보험업계 관계자는 "실손보험은 고액·비급여 진료비가 일부 가입자에게 집중되는 전형적인 역선택 구조를 띠고 있다"며 "허위 청구에 대한 제재 강화, 실시간 청구 모니터링, 심사 전문 인력 확충 등이 병행돼야 한다"고 말했다.

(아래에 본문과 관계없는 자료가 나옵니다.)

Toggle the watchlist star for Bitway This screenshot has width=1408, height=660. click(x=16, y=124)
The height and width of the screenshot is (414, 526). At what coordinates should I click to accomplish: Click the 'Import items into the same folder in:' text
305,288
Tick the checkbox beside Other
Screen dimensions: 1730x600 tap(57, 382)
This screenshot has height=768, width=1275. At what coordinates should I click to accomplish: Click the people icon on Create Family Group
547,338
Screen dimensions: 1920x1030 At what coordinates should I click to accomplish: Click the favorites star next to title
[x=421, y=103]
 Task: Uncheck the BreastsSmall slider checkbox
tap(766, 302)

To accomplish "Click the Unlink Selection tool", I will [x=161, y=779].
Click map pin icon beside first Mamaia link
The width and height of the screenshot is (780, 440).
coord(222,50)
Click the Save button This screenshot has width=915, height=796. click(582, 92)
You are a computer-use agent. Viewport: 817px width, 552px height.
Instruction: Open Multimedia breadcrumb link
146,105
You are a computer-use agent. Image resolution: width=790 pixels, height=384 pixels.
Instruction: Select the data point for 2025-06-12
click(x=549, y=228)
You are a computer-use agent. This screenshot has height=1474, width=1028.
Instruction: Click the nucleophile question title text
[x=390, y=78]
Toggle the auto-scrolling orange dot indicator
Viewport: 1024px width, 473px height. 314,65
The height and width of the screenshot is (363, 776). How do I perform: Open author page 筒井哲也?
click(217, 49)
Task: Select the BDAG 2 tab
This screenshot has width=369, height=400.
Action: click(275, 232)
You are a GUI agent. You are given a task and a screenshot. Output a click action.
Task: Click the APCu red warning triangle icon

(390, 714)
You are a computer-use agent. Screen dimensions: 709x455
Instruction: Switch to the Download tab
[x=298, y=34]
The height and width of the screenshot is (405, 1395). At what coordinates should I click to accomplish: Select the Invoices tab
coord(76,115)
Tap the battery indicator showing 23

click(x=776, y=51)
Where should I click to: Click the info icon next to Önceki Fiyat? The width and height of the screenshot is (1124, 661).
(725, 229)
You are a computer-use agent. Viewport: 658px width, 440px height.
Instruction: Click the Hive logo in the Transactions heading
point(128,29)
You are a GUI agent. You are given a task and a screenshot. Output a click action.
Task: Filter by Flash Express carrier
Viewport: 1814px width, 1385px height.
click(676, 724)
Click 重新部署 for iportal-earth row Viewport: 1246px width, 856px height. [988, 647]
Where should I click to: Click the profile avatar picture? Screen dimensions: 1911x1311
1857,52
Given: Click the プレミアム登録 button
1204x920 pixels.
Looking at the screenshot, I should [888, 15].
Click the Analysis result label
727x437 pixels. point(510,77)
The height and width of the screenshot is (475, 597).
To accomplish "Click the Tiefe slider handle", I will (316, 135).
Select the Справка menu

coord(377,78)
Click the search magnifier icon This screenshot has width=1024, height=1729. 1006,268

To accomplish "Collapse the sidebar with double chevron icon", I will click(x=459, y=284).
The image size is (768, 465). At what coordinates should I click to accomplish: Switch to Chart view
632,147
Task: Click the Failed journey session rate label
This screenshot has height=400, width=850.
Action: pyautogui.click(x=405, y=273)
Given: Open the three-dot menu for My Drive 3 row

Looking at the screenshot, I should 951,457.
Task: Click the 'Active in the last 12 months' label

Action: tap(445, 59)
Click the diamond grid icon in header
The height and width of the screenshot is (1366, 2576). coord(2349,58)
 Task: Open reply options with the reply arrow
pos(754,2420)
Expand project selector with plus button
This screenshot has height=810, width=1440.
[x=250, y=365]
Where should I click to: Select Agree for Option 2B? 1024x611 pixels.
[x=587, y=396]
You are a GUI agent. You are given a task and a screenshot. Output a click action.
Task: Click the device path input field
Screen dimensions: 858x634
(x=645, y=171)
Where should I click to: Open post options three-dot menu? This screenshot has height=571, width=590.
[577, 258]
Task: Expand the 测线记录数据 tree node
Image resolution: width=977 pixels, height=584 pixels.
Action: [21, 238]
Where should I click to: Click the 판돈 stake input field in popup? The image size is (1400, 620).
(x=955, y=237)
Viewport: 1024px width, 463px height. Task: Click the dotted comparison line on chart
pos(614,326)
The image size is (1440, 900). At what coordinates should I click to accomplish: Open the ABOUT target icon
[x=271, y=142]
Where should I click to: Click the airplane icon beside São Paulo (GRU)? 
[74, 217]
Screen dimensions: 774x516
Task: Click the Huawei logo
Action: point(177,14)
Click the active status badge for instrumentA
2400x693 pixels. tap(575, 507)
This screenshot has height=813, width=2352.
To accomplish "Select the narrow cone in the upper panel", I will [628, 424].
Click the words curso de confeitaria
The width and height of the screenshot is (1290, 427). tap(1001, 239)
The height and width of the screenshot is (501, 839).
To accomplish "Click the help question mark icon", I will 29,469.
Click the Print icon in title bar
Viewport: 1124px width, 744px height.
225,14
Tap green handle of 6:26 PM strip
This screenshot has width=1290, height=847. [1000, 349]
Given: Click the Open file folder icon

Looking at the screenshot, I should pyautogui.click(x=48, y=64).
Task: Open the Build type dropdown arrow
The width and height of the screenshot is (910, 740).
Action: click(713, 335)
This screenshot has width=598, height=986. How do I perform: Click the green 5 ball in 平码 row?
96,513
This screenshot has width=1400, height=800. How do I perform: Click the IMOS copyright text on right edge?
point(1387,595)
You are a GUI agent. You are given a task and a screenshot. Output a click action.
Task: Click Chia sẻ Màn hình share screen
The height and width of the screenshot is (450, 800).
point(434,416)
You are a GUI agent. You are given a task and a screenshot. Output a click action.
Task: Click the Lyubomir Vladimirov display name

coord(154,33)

추경호 의원은 "실손보험의 고액·비급여 진료비 집중은 재정건전성을 훼손하고 허위청구 환수율이 10%대에 그친 것은 감독 체계가 작동하지 않는다는 뜻"이라며 "비급여 관리와 실시간 모니터링, 허위청구 제재 실효성 제고 등 금융당국의 구조적 대응이 병행돼야 한다"고 강조했다.